In short, where one. for a present consideration, in good faith purchases bonds or stocks in the regular course of business from a railroad company, and such consideration is accepted by the proper officer of the company, and nothing appears to show that it is to be used or applied to other than legitimate corporate purposes, such bonds or stocks, when thus issued, will be regarded as having been issued for money, labor or property "actually received and applied," within the meaning of the constitutional provision.

It was held in Olds v. Cummings, 31 Ill. 188, that the holder of commercial paper, seeking to enforce in equity a mortgage security therefor, was subject to any defence which would have been good against the mortgage in the hands of the mortgagee himself, although such holder may have purchased the paper in good faith, and before its maturity.

But this doctrine has no application to deeds of trust given to secure railroad coupon bonds intended to be thrown upon the market and circulated as commercial paper, and to be used as securities for permanent investments. So where such railroad bonds, secured by deed of trust for the benefit of the holders thereof, had been issued, and delivered to contractors engaged in the construction of the road, and by them disposed of in the market to innocent purchasers, on bill by the trustee to foreclose the deed of trust for the benefit of the bondholders, it was held, the unsettled equities and matters of account between the company and the contractors could not be interposed in defence againt the bill.
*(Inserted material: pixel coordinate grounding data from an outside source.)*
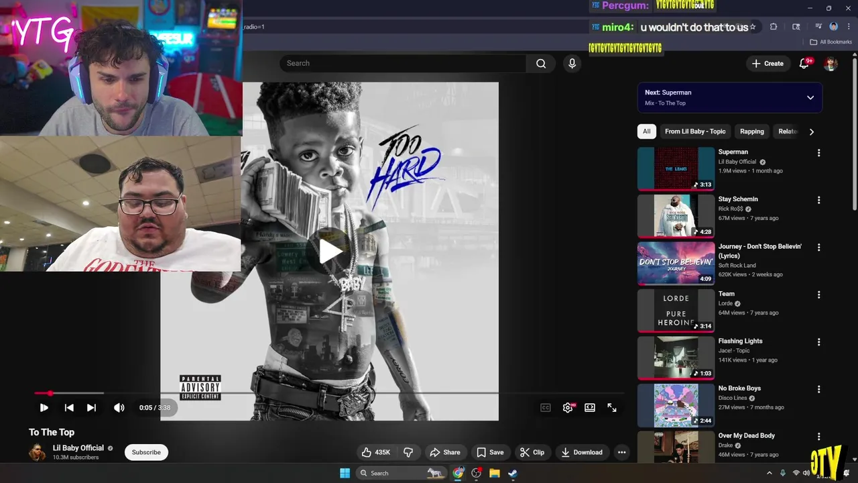The image size is (858, 483).
Task: Click the thumbs down Dislike button
Action: point(408,452)
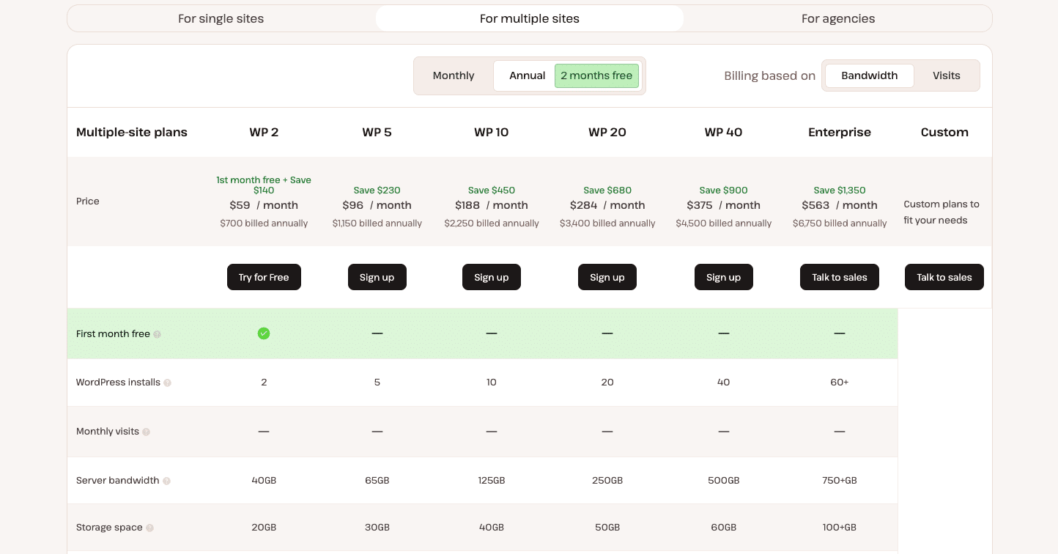Sign up for the WP 10 plan

492,277
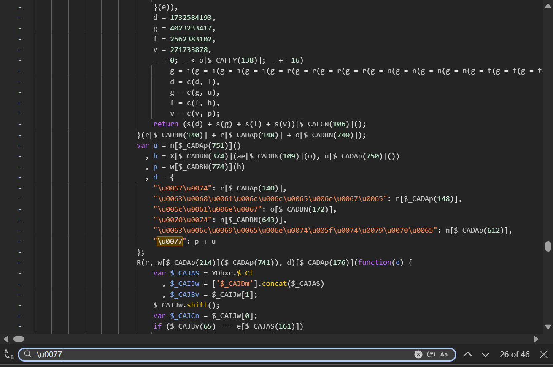The height and width of the screenshot is (367, 553).
Task: Clear the search query text
Action: [x=418, y=354]
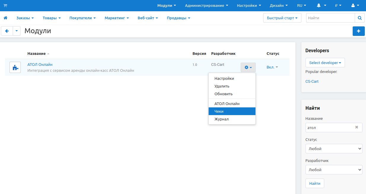366x194 pixels.
Task: Go to the home dashboard icon
Action: coord(5,18)
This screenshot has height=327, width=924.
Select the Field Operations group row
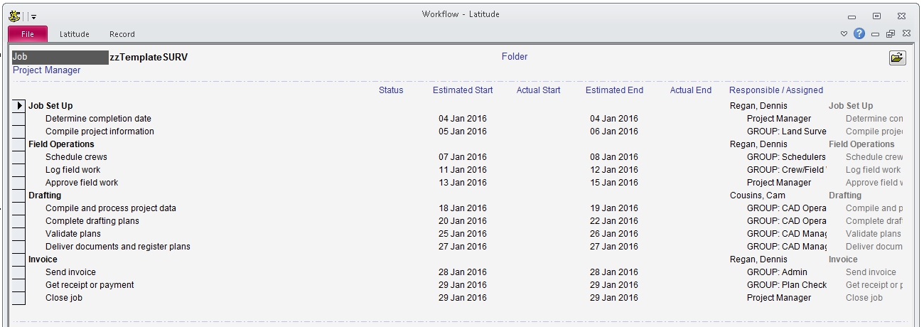(x=61, y=144)
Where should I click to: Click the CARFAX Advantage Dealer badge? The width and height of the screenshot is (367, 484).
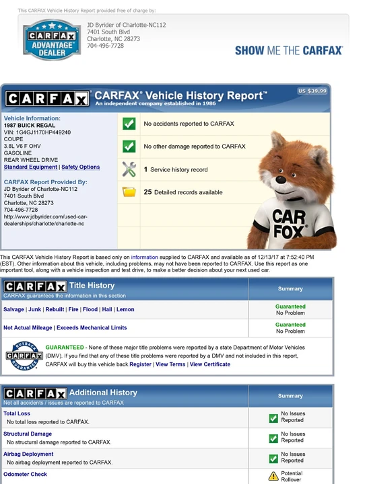click(x=52, y=40)
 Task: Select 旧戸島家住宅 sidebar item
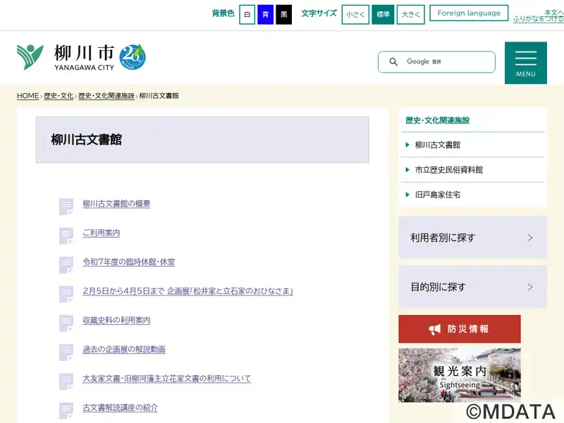pyautogui.click(x=438, y=195)
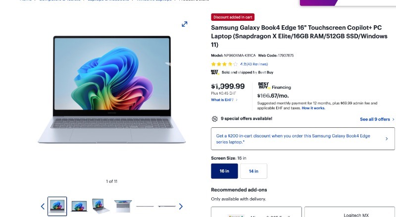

A part of the reasoning of the court in Chicago, Danville and Vincennes

Ry. Co. v. Loewenthal, 93 Ill. 433, is not to be reconciled with the rule here announced. But what appears in the opinion relating to the question here mentioned was said in argument, and after the case had been decided upon another distinct ground and without any argument of the question except upon one side. Under these circumstances, it is considered that what was there said ought not to be and is not regarded as conclusive of the question, and the court is satisfied the view now presented is the correct one.

While it is the general principle that negotiable securities issued by a corporation without authority of law, or in express violation of a statue, are inoperative and void even in the hands of innocent holders, yet there is another rule of law equally well settled-that although a contract entered into by the agents or officers of a private corporation is ultra vires, and therefore not binding on the company so long as it remains executory, yet if the company in such case knowingly permits the other contracting party, without objection, to go on and perform the contract on his part, and thereby obtains and appropriates to its own use money, property or labor in furtherance of some legitimate corporate purpose, it will be estopped from denying its liability on such contract.

Where a railroad, its appurtenances and franchises, are mortgaged as a whole, there is no power or authority to sell them separately, and such property, taken as a whole, not being, strictly speaking, either real or personal estate, when sold on a decree of foreclosure is properly sold without any right of redemption. The rule is founded partly upon considerations of public policy.

APPEAL from the Appellate Court for the Second District; heard in that court on appeal from the Circuit Court of Peoria county; the Hon. D. McCulloch, judge, presiding.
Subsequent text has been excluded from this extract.